Experton

Warum Microsoft die Preise für Office 365 gesenkt hat

26.03.2012
Von 
Thomas Cloer war Redakteur der Computerwoche.
Microsoft hat in der vergangenen Woche teilweise deutliche Preisnachlässe für seine Cloud-Office-Kollaborations- und Kommunikationslösung Office 365 angekündigt.

So reduzieren sich die Kosten für die einzelnen Servicepläne um bis zu 20 Prozent. Noch stärker fällt die preisliche Korrektur bei SharePoint Storage-aus. Hier wird das Gigabyte dem geneigten Anwender 90 Prozent günstiger angedient. Microsoft begründet diese Preissenkungen für die einzelnen Office 365-Servicepläne offiziell mit gesunkenen Kosten für den Betrieb der Cloud Suite und dass der Konzern diese Einsparungen an die Kunden "durchreichen" möchte.

Die Analysten der Experton Group sehen das freilich ein bisschen anders. "An dem Tag, an dem Zitronenfalter Zitronen falten, führen Preissenkungen von innovativen und zukunftsweisenden Produkten, die sich in einem erst entwickelnden Markt etablieren sollen, dazu, dass potente Wettbewerber sich hierdurch beeindrucken lassen oder die anvisierte Zielgruppe ihre Meinungsbildungsphase und Adoptionsprozesse verkürzen", kommentiert Senior Advisor Axel Oppermann Microsofts Schritt.

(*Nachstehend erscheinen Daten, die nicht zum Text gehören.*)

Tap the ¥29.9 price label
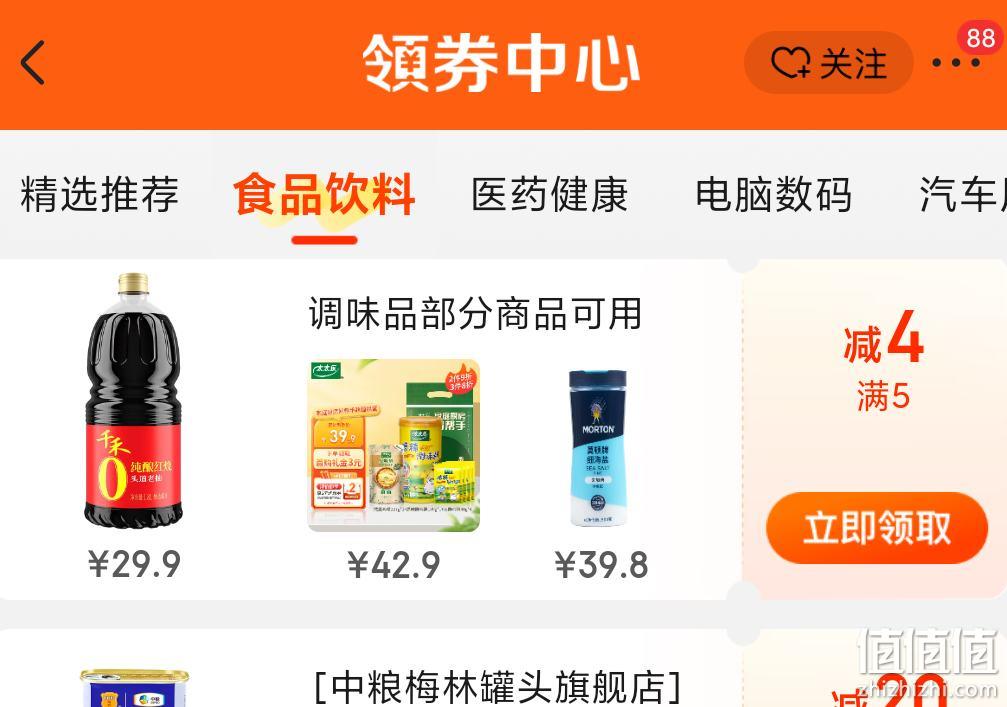 click(134, 564)
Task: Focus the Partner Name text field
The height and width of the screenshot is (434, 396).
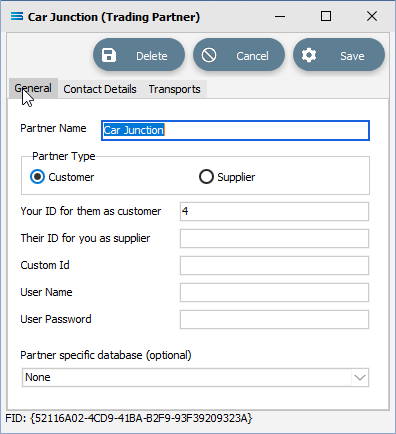Action: [x=235, y=130]
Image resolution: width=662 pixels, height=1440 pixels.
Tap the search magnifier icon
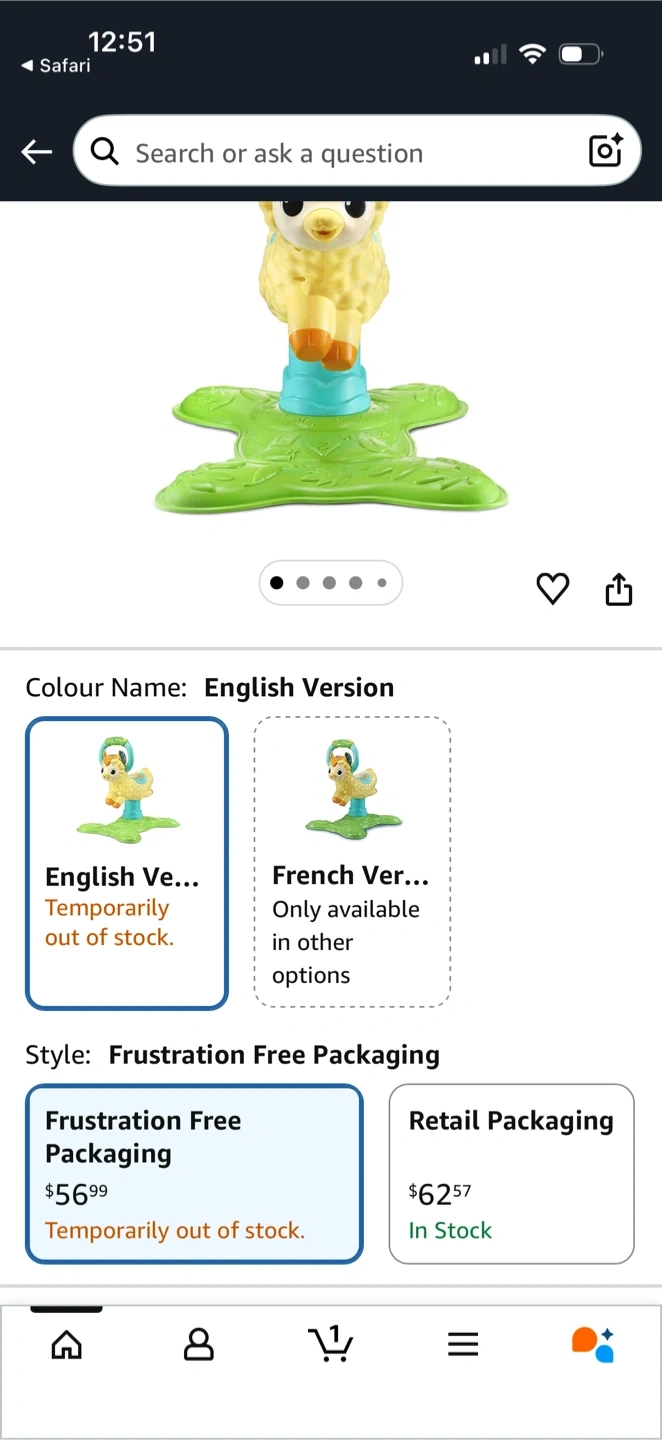pyautogui.click(x=104, y=152)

Die deutliche und zum jetzigen Zeitpunkt unpassende Preisreduktion für Office 365 werde nach Experton-Einschätzung zu keinem kurzfristig signifikanten positiven Ergebnis führen, sondern vielmehr für allgemeine Verwirrung, Verdruss bei den Anwendern der ersten Stunde und zumindest für Kopfschütteln bei den Partnern sorgen. Und Unternehmen, die vor einer Entscheidung für - oder gegen - Office 365 stehen, sollten sich durch die preisliche Kosmetik nicht blenden lassen, so Oppermann weiter.

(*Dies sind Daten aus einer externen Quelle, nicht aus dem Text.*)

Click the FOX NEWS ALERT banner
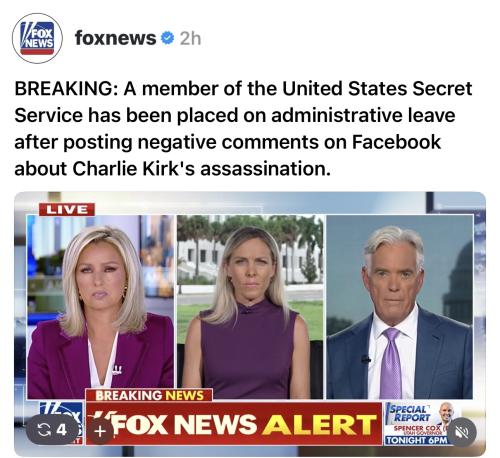 pos(234,424)
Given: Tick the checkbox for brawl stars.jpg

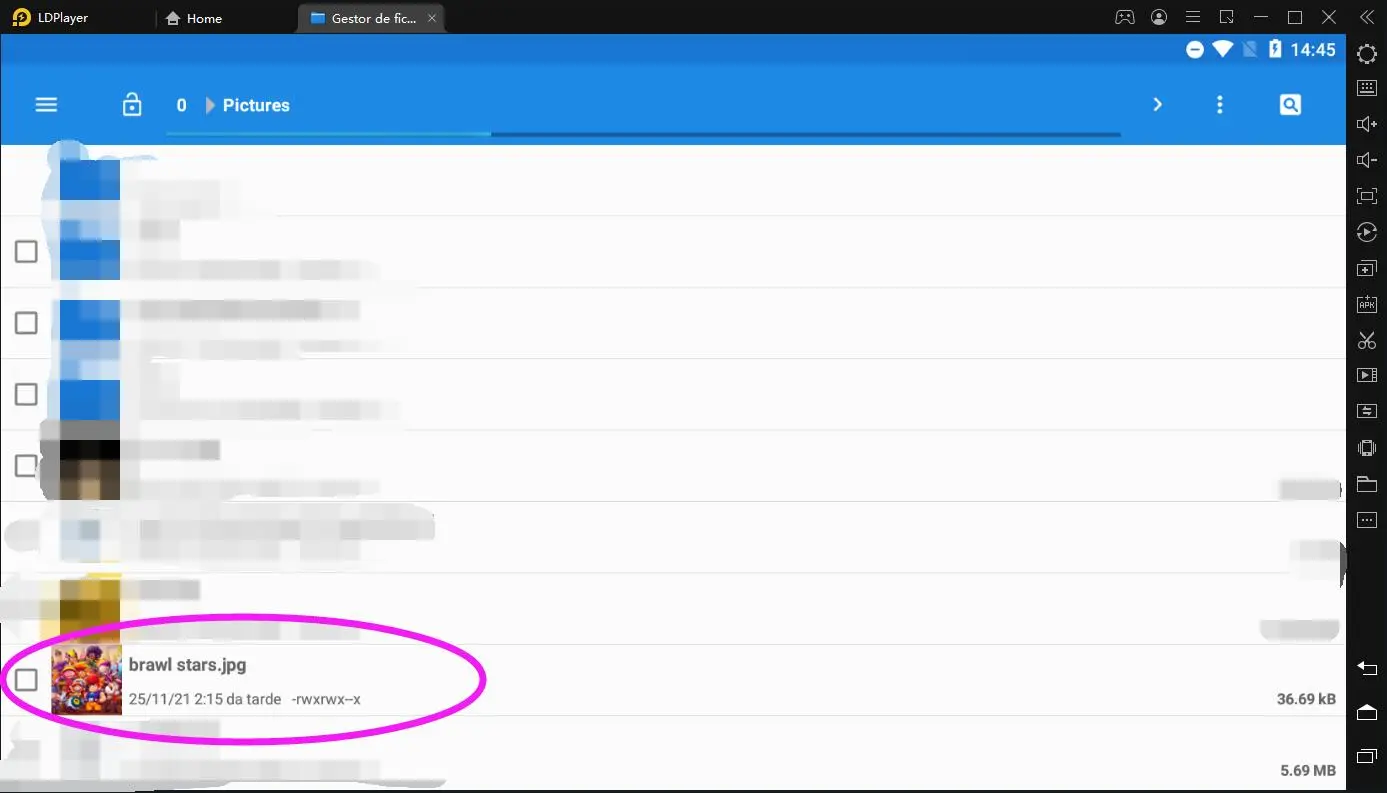Looking at the screenshot, I should (26, 680).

Der Preis sei vor allem für große Unternehmen ein Entscheidungsgrund. Gerade diese Unternehmen fänden auch immer öfter Geschmack an den Lösungen von Google ("Google Apps for Business" ist mit 40 Euro pro Nutzer und Jahr deutlich günstiger als Office 365, bietet allerdings auch weniger als die Enterprise-Pläne aus Redmond, Anm. d. Red.). In Deutschland aktuell noch eher die Ausnahme, sei dieser Schritt in anderen Märkten wie etwa Südamerika oder Großbritannien bereits auf dem Weg zu einer festen Konstante. "Google Apps gewinnt dort mehr und mehr Akzeptanz bei Entscheidern und IT-Verantwortlichen bei mittelständisch geprägten Anwendern und den CIOs großer Unternehmen", schreibt Oppermann. Microsoft, der Platzhirsch im Markt für Office-Lösungen, sehe sich von Google, der Ikone der Online-Welt, herausgefordert und wisse sich hier anscheinend nur durch eine Preisreduktion zu helfen.

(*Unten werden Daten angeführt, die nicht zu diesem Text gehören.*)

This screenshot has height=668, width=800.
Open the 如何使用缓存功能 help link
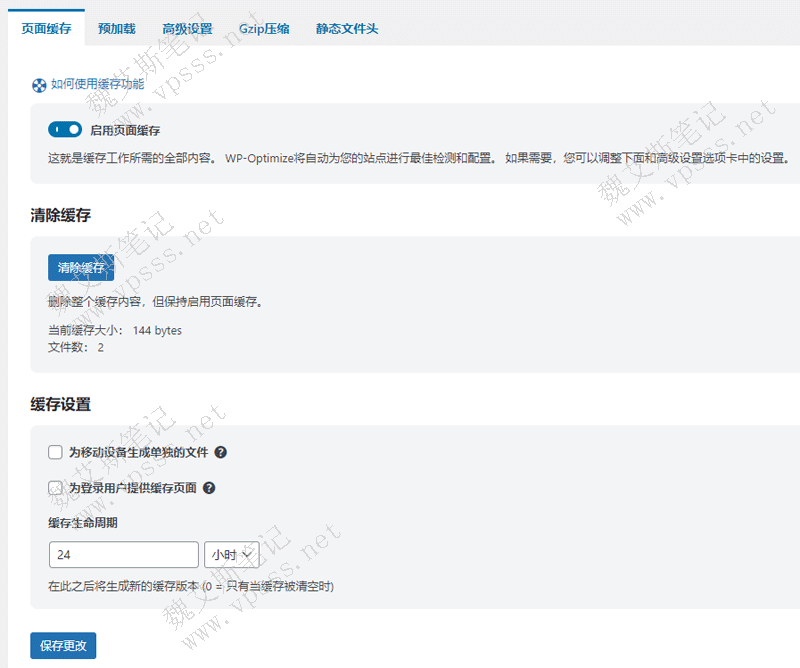(x=97, y=85)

"So rutscht Microsoft ohne zwingende Not von einer nutzenbasierten Ebene auf eine preis- bzw. kostenfokussierte Dimension. Auch mit den in den kommenden sechs bis neun Monaten zu erwartenden Erweiterungen und Ergänzungen für Office 365 etc. wird es Microsoft dann äußerst schwer haben, wieder den Weg der Nutzenargumentation zu beschreiten", warnt Oppermann.

Microsoft befindet sich aus Sicher des Experton-Analysten in einer ungewöhnlichen Situation: Der Softwarehersteller (und reifende Serviceanbieter) konnte jahrzehntelang selbst Software mäßiger Qualität dank seiner erarbeiteten Marktmacht erfolgreich durchsetzen. Jetzt verfüge Microsoft mit Services wie Office 365 zwar über ein gutes Produkt, aber über keine zwingende Machtposition mehr.